Mutt versus Alpine: Konsolen-Mailer im Vergleich

Alt, aber kraftvoll

Sie haben die Nase voll von Mailprogrammen, die auf klickbare Oberflächen, Maus und Popupmenüs angewiesen sind? Dann sind Pine oder Mutt das Richtige für Sie..

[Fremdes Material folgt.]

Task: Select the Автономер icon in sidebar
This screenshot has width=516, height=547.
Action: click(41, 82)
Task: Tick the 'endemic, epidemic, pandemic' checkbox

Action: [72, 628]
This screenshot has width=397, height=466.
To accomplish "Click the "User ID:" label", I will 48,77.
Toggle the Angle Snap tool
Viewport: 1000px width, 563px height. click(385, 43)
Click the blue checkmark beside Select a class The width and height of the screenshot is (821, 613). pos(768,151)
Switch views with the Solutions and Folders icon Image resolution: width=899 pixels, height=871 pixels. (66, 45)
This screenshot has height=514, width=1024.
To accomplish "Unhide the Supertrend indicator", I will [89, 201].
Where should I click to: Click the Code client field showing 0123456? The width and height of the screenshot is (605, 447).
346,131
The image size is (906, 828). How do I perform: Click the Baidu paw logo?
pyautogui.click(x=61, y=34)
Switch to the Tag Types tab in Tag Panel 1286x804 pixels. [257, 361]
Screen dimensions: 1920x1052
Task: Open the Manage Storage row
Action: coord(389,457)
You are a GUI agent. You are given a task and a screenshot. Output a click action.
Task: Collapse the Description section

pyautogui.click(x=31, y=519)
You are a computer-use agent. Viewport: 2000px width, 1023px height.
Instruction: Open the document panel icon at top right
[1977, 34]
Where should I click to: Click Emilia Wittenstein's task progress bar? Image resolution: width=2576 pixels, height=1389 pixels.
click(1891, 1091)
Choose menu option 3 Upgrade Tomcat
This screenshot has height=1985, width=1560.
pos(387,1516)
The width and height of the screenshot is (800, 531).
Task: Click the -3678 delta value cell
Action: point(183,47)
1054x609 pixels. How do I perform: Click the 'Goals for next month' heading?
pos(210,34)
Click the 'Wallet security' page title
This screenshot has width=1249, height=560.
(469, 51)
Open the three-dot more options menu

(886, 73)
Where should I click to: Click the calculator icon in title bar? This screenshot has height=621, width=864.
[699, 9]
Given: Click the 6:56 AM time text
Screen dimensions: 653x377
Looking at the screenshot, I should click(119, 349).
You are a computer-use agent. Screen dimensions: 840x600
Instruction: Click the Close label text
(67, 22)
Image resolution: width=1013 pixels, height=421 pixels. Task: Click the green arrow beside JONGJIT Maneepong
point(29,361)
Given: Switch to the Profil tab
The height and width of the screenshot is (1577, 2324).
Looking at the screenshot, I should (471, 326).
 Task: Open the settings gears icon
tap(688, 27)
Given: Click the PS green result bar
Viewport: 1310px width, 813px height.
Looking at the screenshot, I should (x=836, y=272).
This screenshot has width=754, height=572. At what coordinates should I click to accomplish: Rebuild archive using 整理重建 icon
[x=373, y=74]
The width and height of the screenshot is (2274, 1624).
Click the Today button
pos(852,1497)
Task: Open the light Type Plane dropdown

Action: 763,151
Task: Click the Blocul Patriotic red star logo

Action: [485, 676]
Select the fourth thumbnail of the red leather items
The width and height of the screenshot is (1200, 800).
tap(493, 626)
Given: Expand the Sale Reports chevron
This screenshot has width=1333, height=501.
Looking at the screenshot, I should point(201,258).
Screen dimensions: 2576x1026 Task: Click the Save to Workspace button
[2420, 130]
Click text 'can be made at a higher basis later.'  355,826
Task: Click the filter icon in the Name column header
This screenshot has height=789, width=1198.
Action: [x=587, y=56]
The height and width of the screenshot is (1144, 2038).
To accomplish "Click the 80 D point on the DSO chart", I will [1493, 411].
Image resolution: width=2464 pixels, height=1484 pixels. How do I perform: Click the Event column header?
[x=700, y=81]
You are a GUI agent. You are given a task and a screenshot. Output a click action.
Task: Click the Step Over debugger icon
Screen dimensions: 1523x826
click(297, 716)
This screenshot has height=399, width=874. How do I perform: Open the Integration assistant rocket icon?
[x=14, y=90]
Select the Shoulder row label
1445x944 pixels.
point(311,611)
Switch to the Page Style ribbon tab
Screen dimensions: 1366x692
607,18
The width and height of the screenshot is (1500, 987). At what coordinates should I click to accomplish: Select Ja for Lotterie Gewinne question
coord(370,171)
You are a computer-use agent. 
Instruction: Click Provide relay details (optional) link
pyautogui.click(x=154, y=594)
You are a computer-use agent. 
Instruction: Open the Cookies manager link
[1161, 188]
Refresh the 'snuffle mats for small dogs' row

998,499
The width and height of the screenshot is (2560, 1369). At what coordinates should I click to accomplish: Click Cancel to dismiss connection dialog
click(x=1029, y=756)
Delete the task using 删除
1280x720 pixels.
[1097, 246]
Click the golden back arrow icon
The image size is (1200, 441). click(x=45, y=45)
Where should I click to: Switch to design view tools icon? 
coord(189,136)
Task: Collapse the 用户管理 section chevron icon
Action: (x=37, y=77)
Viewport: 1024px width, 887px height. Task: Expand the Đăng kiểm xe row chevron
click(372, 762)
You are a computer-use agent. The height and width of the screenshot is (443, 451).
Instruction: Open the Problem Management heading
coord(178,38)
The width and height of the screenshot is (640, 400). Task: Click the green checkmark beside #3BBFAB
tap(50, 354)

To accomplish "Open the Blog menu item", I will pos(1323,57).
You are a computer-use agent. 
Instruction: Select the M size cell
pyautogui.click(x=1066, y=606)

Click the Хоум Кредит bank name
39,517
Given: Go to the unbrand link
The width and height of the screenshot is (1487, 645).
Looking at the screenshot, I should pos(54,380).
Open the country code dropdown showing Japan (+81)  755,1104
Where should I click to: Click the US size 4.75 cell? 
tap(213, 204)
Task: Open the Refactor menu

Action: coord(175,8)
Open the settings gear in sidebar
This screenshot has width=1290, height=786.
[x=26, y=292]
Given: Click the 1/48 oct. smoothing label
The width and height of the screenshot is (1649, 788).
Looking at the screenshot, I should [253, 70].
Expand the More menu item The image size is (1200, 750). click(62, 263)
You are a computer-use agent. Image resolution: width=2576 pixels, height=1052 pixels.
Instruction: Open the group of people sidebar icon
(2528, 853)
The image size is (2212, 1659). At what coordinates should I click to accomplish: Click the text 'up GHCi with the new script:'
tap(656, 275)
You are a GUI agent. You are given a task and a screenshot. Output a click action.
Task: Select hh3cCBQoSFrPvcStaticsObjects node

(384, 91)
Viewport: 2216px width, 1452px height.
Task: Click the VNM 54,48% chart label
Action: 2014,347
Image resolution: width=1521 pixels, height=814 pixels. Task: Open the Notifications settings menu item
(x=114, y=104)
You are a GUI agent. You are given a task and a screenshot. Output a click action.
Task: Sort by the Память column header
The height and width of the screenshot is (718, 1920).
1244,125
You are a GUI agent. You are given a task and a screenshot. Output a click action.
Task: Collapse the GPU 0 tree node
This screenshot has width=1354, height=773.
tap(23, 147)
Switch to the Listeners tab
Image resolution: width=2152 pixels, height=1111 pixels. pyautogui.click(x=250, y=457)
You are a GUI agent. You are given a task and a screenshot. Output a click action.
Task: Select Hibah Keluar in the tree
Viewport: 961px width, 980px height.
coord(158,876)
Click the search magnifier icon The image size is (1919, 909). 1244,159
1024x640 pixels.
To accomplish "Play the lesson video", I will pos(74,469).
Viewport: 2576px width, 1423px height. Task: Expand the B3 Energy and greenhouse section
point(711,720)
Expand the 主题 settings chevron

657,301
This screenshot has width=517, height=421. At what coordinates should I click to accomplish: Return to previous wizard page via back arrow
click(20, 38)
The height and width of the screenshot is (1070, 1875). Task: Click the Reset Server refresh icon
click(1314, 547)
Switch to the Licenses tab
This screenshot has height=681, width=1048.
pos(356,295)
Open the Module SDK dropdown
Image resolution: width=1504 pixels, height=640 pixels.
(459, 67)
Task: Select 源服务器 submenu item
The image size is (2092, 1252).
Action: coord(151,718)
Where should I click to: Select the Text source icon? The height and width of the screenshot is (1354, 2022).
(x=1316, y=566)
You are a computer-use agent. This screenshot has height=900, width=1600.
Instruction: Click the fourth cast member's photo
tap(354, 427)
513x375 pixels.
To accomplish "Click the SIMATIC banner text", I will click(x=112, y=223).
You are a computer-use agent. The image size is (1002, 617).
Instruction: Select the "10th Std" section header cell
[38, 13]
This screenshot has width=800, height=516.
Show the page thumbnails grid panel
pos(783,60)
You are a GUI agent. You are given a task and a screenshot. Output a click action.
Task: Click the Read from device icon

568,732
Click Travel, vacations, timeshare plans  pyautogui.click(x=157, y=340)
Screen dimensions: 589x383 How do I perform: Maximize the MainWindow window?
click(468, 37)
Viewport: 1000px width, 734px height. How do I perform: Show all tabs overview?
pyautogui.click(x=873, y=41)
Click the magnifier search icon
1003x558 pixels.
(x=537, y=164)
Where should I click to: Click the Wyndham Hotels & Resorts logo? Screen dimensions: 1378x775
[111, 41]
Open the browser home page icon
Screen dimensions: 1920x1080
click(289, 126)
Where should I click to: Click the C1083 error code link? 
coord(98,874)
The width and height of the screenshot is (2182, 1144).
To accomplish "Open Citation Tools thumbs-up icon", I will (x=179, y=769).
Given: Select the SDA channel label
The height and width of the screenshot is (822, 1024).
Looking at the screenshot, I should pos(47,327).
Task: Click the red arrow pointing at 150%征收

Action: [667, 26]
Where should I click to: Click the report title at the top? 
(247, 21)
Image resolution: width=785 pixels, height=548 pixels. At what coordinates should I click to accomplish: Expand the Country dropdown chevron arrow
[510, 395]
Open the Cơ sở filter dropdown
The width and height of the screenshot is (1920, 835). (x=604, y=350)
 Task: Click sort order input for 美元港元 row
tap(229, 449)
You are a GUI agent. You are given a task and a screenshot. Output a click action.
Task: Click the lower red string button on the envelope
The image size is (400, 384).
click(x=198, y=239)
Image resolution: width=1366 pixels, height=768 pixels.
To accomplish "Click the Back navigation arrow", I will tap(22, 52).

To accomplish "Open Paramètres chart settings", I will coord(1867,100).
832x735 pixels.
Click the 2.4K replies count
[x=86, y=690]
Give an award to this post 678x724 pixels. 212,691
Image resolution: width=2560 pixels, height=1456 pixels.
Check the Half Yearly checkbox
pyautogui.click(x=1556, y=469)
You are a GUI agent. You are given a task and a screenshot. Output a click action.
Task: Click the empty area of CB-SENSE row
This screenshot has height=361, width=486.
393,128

Mutt [1] und Pine [2] gehören zu den Mammutbäumen im Dschungel der Mailer. Ihre Wurzeln reichen mehr als zehn Jahre zurück, doch trotz des Alters entwickeln auch heute noch weltweit viele Aktive an dem Programmen mit. Mutt erreichte im Juni diesen Jahres mit der Entwicklerversion die Nummer 1.5.16; Pine erfreut sich dank Umstrukturierungen im Quellcode unter dem Namen Alpine [3] eines höchst lebendigen Daseins. Für die Qualität der Programme spricht, dass sich selbst desktoporientierte Distributoren wie Ubuntu nicht scheuen, beide Mailer in ihr Repository aufzunehmen.

Los geht's

Eine Binsenweisheit lautet, dass der erste Eindruck oft täuscht. Besonders Alpine bestätigt dies: Nach dem Aufruf von alpine im Xterm wirkt das Programm mit seiner gegliederten Startseite geradezu einsteigerfreundlich. Der Reihe nach präsentieren sich verschiedene kommentierte Punkte, wie SETUP für die Einstellungen oder FOLDER LIST für die Mail-Ordner samt den dazugehörigen Tastaturkürzeln. In der unteren Leiste des Programms finden sich weitere Befehle – leider allesamt in englisch ohne Internationalisierung.

Welche Sprache?

Mutt präsentiert sich an dieser Stelle optisch weniger üppig mit der leeren Inbox des Anwenders, also zum Beispiel /var/spool/mail/USER. Erst auf Nachfrage legt der Client das Verzeichnis ~/Mail zum Speichern der lokalen Nachrichten an. Alpine begnügt sich mit dem knappen Hinweis, dass es nun das Verzeichnis ~/mail erstellt. Einen weiteren Pluspunkt verbucht Mutt an dieser Stelle für die Tatsache, dass die Kopfleiste mit den gängigsten Tastaturbefehlen, wie der Rest des Programms, in deutsch vorliegt.